"""

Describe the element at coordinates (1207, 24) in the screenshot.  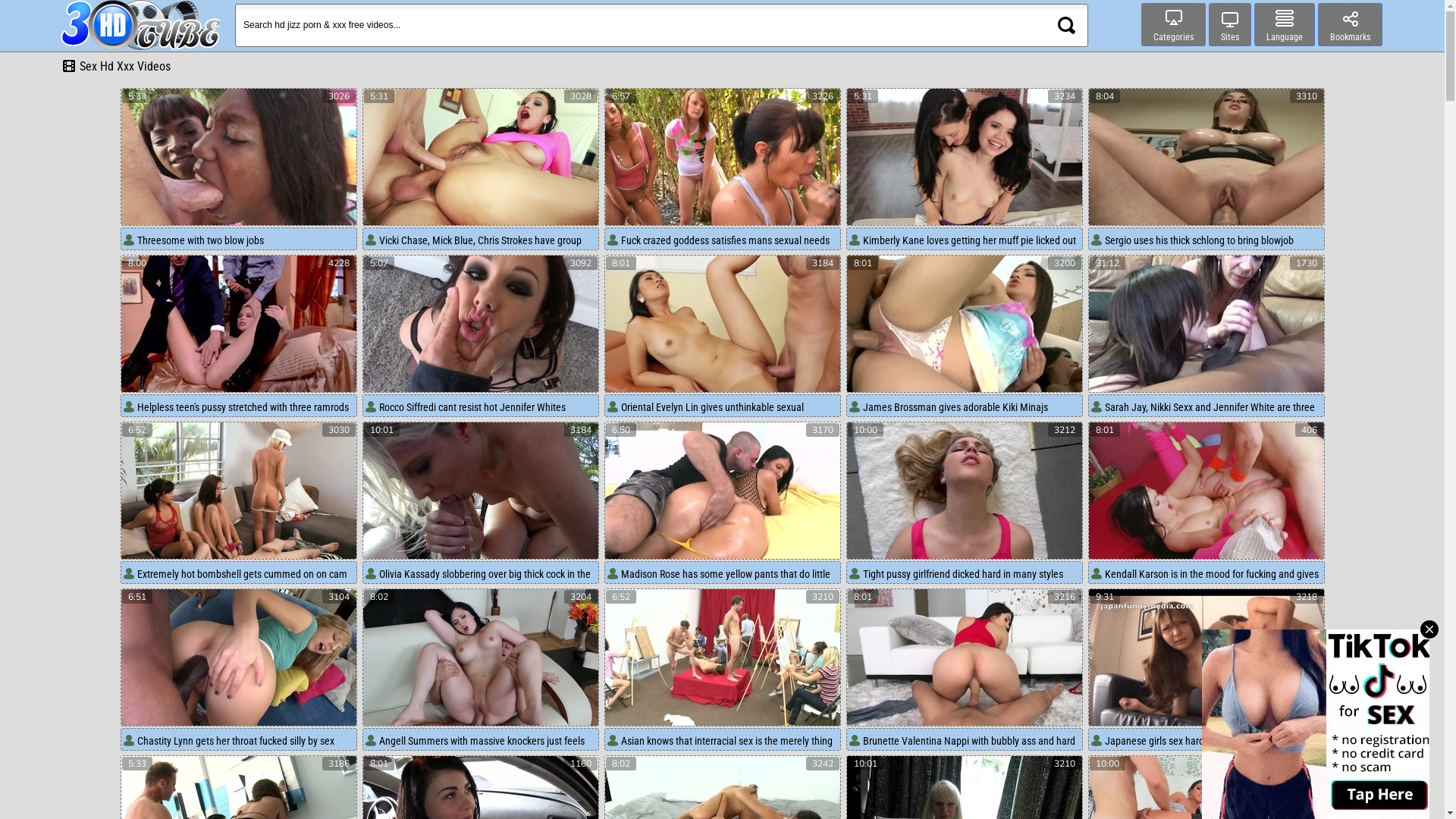
I see `'Sites'` at that location.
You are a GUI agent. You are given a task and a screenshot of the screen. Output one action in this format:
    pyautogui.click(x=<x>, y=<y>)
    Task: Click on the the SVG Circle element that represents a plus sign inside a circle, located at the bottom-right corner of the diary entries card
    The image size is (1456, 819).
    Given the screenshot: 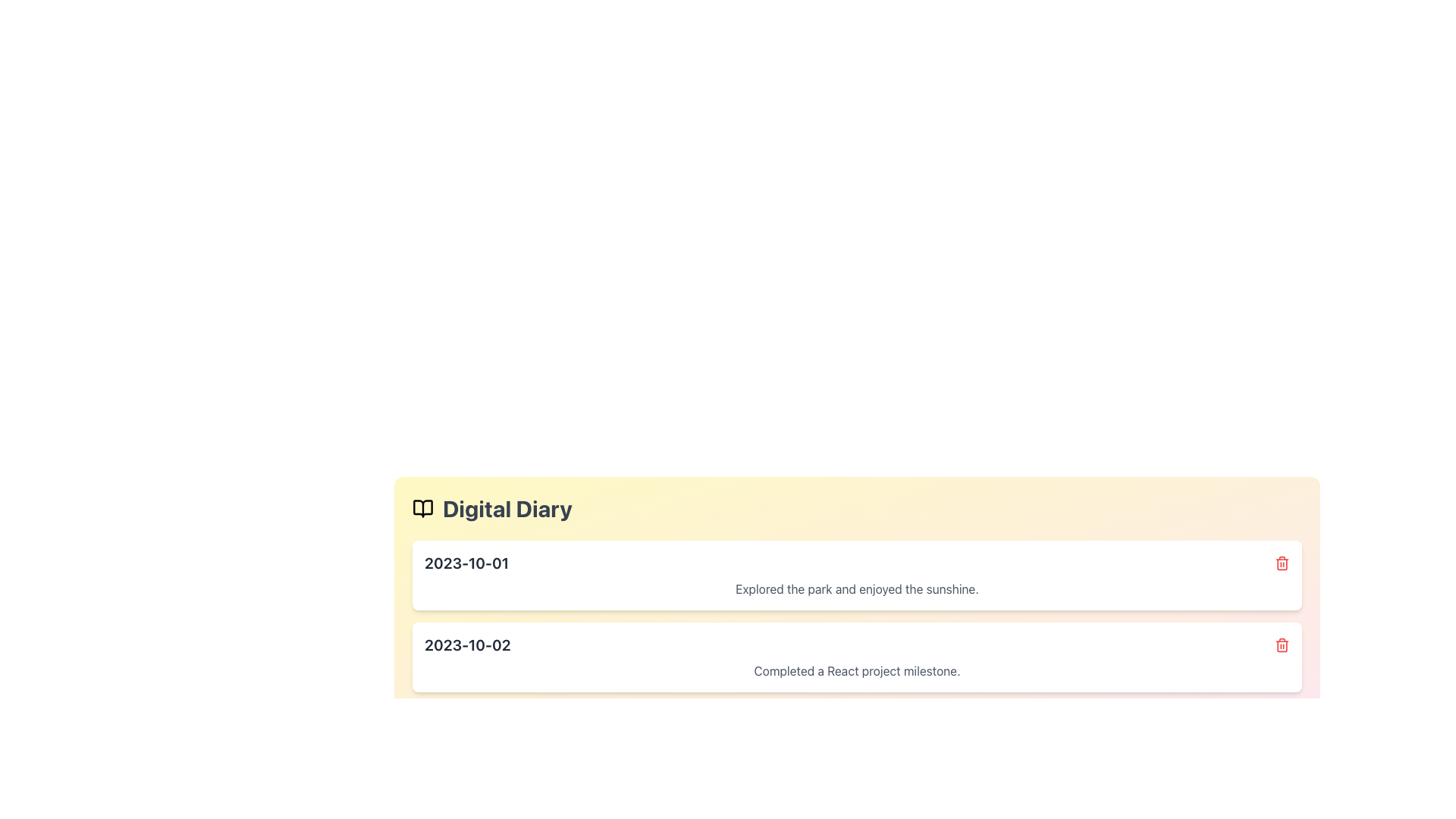 What is the action you would take?
    pyautogui.click(x=1281, y=719)
    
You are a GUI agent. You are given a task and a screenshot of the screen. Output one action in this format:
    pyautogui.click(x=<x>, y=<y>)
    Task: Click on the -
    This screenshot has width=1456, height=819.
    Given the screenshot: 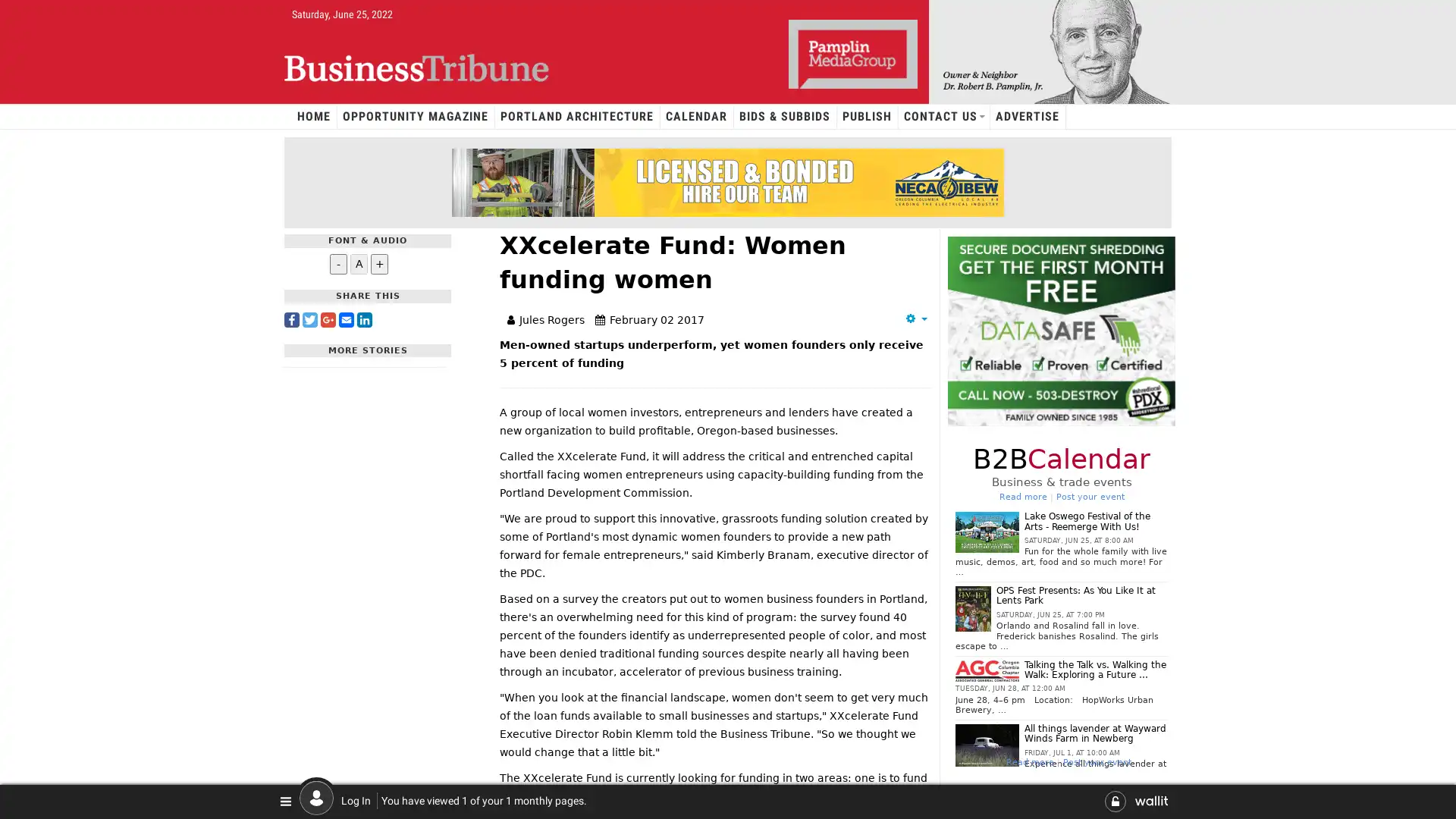 What is the action you would take?
    pyautogui.click(x=337, y=262)
    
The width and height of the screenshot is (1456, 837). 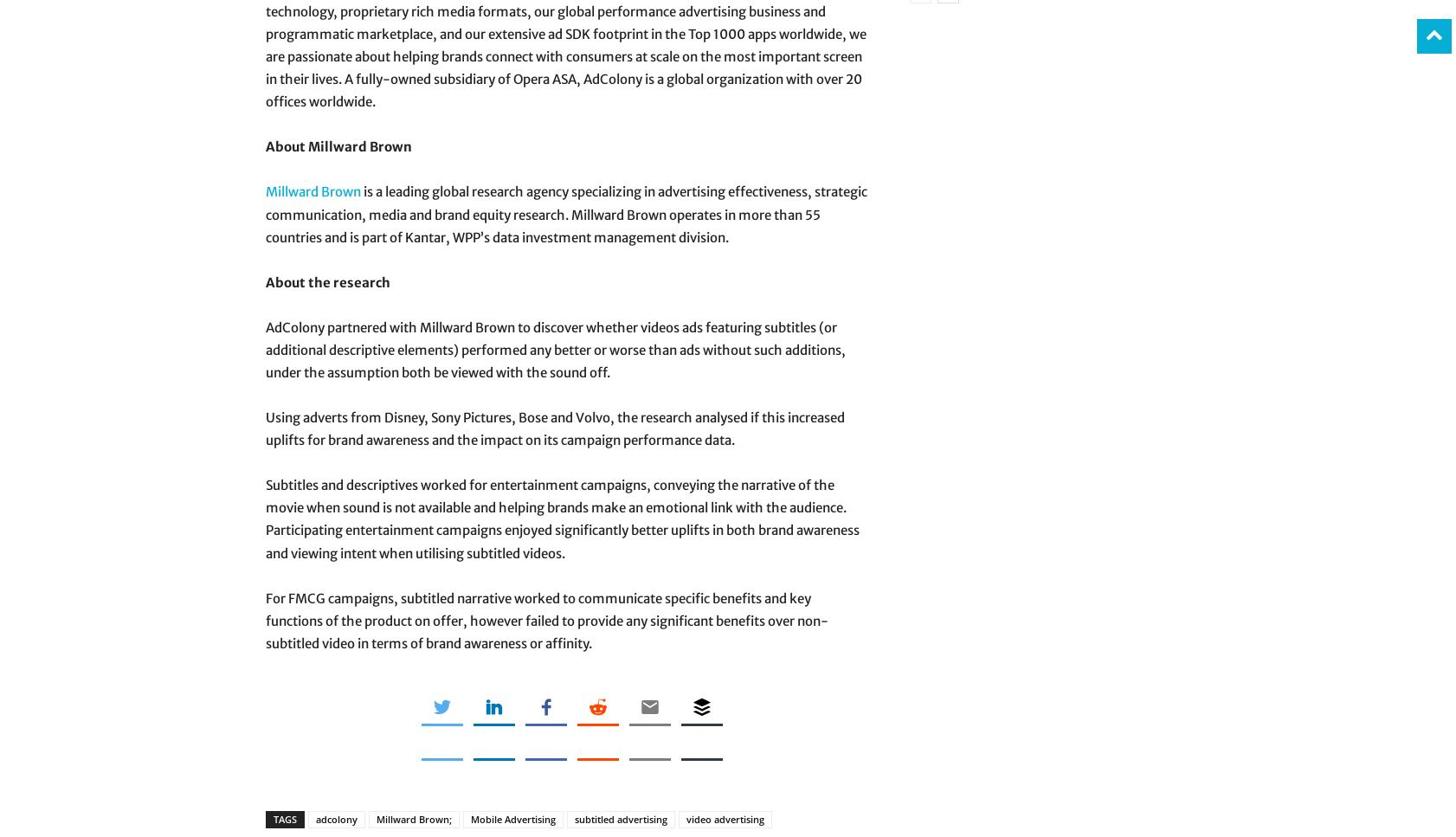 What do you see at coordinates (414, 817) in the screenshot?
I see `'Millward Brown;'` at bounding box center [414, 817].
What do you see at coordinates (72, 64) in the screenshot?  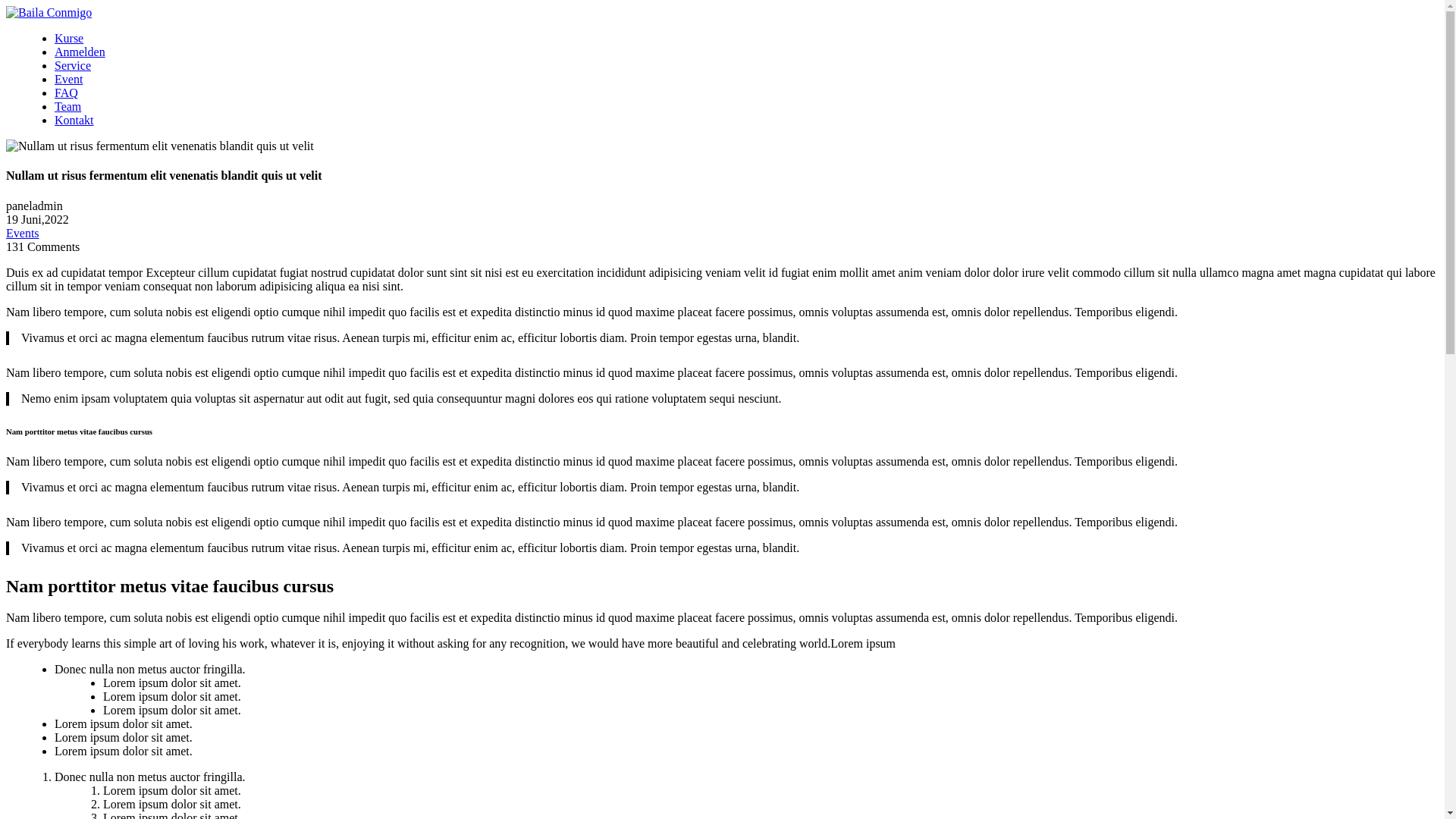 I see `'Service'` at bounding box center [72, 64].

"""

The task
Write out again the lines above, starting with the very first one and stopping after the line that contains "at that location.". Leave the pictures out.

Response
Describe the element at coordinates (1207, 24) in the screenshot.  
I see `'Sites'` at that location.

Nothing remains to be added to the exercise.